Work item: A stretch of the entries below is to be set down exactly, running from the line with "Click the Elastic logo in the top bar" through the line with "Task: Collapse the Configura", both included, and no other line.

Data entries
Start of Block

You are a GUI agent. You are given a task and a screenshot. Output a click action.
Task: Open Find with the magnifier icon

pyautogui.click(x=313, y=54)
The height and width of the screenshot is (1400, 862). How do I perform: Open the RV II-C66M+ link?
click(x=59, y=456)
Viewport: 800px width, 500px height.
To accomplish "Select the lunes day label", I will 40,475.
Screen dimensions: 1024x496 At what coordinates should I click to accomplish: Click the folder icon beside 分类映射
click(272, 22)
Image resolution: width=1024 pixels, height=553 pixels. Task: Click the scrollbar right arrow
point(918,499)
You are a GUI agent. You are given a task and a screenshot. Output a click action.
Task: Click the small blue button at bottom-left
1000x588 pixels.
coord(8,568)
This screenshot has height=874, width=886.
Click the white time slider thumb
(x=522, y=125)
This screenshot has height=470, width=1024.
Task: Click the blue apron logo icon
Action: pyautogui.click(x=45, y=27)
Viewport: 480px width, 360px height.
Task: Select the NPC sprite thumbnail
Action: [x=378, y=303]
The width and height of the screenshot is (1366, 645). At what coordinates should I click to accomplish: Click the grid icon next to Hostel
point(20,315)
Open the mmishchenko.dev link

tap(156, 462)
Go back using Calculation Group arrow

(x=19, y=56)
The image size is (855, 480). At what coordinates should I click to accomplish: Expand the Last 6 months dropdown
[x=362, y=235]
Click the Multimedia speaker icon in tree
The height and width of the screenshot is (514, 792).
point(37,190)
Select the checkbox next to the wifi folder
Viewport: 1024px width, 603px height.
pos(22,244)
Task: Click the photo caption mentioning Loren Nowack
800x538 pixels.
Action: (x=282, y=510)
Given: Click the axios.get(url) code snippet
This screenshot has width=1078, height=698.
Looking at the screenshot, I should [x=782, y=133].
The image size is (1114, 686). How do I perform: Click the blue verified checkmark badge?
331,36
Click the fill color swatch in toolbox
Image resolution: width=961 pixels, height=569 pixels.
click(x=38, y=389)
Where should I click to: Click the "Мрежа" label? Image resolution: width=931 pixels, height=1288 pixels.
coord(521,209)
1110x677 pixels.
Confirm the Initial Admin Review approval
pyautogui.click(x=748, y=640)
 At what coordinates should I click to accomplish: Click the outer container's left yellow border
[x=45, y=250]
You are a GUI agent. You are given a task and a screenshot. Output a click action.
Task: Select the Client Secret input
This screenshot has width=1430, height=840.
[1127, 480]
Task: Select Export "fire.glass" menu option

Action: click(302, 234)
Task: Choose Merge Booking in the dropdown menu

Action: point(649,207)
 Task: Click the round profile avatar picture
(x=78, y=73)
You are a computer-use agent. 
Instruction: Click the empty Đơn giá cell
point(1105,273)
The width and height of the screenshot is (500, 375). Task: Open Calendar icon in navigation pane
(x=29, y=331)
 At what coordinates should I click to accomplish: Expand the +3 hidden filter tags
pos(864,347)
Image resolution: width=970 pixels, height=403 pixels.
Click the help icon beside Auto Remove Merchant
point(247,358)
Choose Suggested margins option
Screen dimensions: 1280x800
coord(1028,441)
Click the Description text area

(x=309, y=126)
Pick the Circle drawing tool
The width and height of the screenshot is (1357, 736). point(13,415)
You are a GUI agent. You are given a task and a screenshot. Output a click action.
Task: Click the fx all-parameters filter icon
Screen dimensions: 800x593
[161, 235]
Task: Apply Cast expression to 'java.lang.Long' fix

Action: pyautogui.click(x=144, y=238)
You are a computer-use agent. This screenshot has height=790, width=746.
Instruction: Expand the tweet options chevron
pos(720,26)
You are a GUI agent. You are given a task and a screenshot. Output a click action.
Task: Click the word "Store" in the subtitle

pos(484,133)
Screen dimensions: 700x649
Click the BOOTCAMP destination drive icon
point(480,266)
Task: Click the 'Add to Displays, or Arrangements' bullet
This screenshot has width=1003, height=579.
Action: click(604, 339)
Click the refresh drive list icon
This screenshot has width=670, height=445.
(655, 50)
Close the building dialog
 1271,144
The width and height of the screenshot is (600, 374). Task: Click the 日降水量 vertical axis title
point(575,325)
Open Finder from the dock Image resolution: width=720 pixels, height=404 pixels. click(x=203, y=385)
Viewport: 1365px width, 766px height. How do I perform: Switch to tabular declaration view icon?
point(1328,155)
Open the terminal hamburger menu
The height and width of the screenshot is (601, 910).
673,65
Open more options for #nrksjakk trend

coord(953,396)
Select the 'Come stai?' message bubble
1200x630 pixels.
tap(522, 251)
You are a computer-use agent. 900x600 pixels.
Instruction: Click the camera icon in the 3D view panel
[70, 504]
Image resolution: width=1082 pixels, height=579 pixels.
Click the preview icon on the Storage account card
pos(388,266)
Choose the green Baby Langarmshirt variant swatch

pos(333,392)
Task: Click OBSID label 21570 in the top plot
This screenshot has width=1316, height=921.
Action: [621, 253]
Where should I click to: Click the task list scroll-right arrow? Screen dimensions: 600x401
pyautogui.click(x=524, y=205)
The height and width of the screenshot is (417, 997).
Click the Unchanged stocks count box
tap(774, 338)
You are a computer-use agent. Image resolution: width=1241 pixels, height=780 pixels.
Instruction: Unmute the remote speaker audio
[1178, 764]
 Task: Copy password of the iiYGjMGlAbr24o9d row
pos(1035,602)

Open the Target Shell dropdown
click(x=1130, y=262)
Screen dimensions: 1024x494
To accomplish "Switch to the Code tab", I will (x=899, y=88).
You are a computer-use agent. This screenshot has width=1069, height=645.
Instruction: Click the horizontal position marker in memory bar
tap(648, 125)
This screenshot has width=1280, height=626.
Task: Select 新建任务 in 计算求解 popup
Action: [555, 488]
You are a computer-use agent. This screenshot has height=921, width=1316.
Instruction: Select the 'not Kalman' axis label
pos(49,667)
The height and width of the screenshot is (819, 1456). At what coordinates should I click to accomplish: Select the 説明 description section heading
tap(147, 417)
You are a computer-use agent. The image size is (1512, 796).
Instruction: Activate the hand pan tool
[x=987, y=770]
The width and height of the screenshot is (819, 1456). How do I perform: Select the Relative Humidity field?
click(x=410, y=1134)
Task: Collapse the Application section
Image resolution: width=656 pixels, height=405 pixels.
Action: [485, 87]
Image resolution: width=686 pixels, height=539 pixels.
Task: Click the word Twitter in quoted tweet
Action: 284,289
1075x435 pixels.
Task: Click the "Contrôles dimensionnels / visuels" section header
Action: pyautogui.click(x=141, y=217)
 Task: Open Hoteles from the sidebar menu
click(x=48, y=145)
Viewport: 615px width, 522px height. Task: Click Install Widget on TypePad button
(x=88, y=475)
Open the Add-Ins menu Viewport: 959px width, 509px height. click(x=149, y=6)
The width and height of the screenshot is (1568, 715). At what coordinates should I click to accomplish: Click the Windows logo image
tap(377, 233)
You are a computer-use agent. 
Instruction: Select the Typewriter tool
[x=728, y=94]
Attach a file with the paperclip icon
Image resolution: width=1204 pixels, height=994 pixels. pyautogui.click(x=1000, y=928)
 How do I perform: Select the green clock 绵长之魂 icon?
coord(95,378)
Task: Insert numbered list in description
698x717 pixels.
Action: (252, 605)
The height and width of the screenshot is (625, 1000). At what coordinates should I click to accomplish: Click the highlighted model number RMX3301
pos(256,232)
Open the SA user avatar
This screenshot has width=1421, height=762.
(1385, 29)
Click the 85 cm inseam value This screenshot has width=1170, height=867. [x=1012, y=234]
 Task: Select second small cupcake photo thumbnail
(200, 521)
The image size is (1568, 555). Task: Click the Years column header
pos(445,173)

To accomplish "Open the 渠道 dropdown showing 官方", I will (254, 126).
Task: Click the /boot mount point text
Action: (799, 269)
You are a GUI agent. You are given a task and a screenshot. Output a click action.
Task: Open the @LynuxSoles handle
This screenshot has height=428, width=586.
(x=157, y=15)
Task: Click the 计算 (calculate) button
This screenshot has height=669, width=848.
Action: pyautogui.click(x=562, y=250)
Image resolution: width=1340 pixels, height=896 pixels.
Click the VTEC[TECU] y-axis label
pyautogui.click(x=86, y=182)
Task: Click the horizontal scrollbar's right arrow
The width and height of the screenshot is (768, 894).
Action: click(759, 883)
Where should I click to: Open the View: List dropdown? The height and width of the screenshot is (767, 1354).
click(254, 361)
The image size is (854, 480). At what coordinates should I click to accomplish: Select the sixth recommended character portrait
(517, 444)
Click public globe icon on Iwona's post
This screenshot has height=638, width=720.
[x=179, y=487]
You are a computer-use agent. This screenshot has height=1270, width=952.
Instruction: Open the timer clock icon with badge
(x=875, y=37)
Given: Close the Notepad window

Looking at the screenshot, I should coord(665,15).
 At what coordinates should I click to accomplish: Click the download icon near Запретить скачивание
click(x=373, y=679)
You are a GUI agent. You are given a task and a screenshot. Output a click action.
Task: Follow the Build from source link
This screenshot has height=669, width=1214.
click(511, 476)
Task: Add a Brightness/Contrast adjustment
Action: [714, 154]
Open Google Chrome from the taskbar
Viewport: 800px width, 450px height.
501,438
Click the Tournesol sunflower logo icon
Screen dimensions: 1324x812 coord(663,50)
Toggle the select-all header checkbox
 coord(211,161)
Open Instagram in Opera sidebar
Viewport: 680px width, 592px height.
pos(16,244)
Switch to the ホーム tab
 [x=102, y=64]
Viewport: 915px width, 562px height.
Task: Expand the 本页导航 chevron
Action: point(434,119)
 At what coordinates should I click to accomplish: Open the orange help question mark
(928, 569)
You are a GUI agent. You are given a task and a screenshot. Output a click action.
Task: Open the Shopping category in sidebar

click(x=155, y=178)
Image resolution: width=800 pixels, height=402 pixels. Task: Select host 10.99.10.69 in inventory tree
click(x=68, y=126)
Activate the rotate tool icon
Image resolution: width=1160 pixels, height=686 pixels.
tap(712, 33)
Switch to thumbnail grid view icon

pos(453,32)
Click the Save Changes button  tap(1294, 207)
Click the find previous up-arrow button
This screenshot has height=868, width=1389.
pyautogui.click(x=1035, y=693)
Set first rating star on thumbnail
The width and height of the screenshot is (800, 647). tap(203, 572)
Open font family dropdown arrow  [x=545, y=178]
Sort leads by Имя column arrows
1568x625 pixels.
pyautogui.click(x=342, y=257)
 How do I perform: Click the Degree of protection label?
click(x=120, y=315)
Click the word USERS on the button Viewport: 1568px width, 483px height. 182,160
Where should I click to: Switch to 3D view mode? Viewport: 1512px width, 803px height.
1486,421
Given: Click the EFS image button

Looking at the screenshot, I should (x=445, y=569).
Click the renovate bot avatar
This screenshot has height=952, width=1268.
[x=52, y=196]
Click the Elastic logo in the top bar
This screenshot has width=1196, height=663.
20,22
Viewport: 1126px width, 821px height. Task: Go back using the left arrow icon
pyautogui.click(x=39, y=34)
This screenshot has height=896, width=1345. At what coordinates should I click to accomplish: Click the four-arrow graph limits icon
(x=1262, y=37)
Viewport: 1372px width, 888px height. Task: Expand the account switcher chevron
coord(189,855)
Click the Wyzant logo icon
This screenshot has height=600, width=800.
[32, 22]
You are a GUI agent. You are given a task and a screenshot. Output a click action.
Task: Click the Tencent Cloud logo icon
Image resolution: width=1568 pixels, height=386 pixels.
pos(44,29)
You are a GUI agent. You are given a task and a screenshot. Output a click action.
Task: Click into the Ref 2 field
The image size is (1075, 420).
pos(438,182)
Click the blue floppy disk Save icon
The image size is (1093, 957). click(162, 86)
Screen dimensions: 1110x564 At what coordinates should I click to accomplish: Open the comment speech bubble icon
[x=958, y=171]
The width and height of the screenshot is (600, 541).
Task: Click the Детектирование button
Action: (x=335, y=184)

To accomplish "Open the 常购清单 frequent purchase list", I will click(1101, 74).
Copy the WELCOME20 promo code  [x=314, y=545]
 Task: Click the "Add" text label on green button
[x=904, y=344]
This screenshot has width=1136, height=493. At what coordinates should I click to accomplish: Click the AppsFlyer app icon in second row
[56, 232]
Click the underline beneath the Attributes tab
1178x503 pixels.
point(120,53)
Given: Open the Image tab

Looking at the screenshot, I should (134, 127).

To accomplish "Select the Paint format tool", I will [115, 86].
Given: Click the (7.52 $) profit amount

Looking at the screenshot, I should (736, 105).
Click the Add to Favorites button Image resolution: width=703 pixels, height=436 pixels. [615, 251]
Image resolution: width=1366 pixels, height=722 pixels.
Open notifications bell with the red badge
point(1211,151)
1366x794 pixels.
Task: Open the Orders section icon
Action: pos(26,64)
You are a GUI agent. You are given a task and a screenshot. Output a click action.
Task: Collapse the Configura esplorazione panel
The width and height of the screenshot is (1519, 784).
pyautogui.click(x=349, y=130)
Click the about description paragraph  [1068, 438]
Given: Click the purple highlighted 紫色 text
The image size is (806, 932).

End of Block

Solution to this exercise:
Click the Elastic logo in the top bar
This screenshot has width=1196, height=663.
20,22
Viewport: 1126px width, 821px height. Task: Go back using the left arrow icon
pyautogui.click(x=39, y=34)
This screenshot has height=896, width=1345. At what coordinates should I click to accomplish: Click the four-arrow graph limits icon
(x=1262, y=37)
Viewport: 1372px width, 888px height. Task: Expand the account switcher chevron
coord(189,855)
Click the Wyzant logo icon
This screenshot has height=600, width=800.
[32, 22]
You are a GUI agent. You are given a task and a screenshot. Output a click action.
Task: Click the Tencent Cloud logo icon
Image resolution: width=1568 pixels, height=386 pixels.
pos(44,29)
You are a GUI agent. You are given a task and a screenshot. Output a click action.
Task: Click into the Ref 2 field
The image size is (1075, 420).
pos(438,182)
Click the blue floppy disk Save icon
The image size is (1093, 957). click(162, 86)
Screen dimensions: 1110x564 At what coordinates should I click to accomplish: Open the comment speech bubble icon
[x=958, y=171]
The width and height of the screenshot is (600, 541).
Task: Click the Детектирование button
Action: (x=335, y=184)

To accomplish "Open the 常购清单 frequent purchase list", I will click(1101, 74).
Copy the WELCOME20 promo code  [x=314, y=545]
 Task: Click the "Add" text label on green button
[x=904, y=344]
This screenshot has width=1136, height=493. At what coordinates should I click to accomplish: Click the AppsFlyer app icon in second row
[56, 232]
Click the underline beneath the Attributes tab
1178x503 pixels.
point(120,53)
Given: Open the Image tab

Looking at the screenshot, I should (134, 127).

To accomplish "Select the Paint format tool", I will [115, 86].
Given: Click the (7.52 $) profit amount

Looking at the screenshot, I should (736, 105).
Click the Add to Favorites button Image resolution: width=703 pixels, height=436 pixels. [615, 251]
Image resolution: width=1366 pixels, height=722 pixels.
Open notifications bell with the red badge
point(1211,151)
1366x794 pixels.
Task: Open the Orders section icon
Action: pos(26,64)
You are a GUI agent. You are given a task and a screenshot. Output a click action.
Task: Collapse the Configura esplorazione panel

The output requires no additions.